Judita Popović (Јудита Поповић; born 3 February 1956) is a politician in Serbia. She served in the National Assembly of Serbia from 2008 to 2014 as a member of the Liberal Democratic Party (LDP) and was a deputy speaker of the assembly.

==Early life and career==
Popović was born in Žitište, Autonomous Province of Vojvodina, in what was then the People's Republic of Serbia in the Federal People's Republic of Yugoslavia. She graduated from the University of Novi Sad Faculty of Law in 1979. From 1980 to 1984, she was a high school teacher, a journalist for Novi Sad television, and a trainee at the Zrenjanin municipal court. She was elected as a judge at the Zrenjanin court in 1984 and served in this role for the next ten years before resigning to join the Bar Association of Vojvodina and become a practicing lawyer.

==Political career==
===Member of the National Assembly===
Popović joined the Liberal Democratic Party in 2007. She received the 180th position on the party's electoral list in the 2008 Serbian parliamentary election. The list won thirteen mandates, and she was subsequently chosen for its assembly delegation. (From 2000 to 2011, parliamentary mandates were awarded to sponsoring parties or coalitions rather than to individual candidates, and it was common practice for the mandates to be distributed out of numerical order. Popović's low position on the list – which was in any event mostly alphabetical – had no bearing on whether she received a mandate.) The election results were initially inconclusive, but the For a European Serbia alliance led by the Democratic Party eventually formed a coalition government with the Socialist Party of Serbia, and the LDP served in opposition. Popović was chosen as a deputy speaker of the assembly in June 2008.
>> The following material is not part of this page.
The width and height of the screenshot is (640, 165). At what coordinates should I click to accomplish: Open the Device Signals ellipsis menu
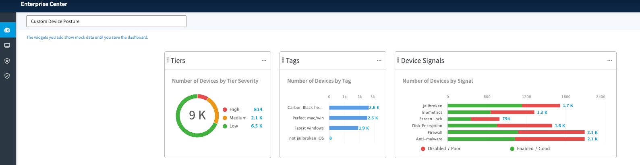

She opposed the Statute of the Autonomous Province of Vojvodina in January 2009, arguing that it did not provide the province with significant autonomy or decentralization. She travelled to Kosovo during the 2010 Kosovan parliamentary election and encouraged Kosovo Serbs to participate in the vote. According to a Radio Television of Kosovo report, she argued that Serb participation would send a message that Kosovo Serbs were willing to integrate into the society of the disputed area.

Popović was part of Serbia's parliamentary friendship with Spain in this sitting of parliament and took part in an assembly delegation to the country in June 2010. She was also a member of the friendship groups with Bosnia and Herzegovina, Croatia, and Hungary, and of the committee on the rights of the child, as well being a LDP vice-president. In March 2011, she argued that parliamentary government was not fully developed in Serbia, that most laws were passed without due consideration or scrutiny, and that most citizens were unaware of the workings of government beyond the assembly.

Serbia's electoral system was reformed in 2011, such that parliamentary mandates were awarded in numerical order to candidates on successful lists. The LDP contested the 2012 Serbian parliamentary election as part of the Preokret (U-Turn) coalition; Popović received the fifteenth position on its list and was re-elected when it won nineteen mandates. The Serbian Progressive Party formed a new government with the Socialists and other parties after the election, and the LDP remained in opposition. An early 2013 survey indicated that Popović was one of the most active members of this parliament.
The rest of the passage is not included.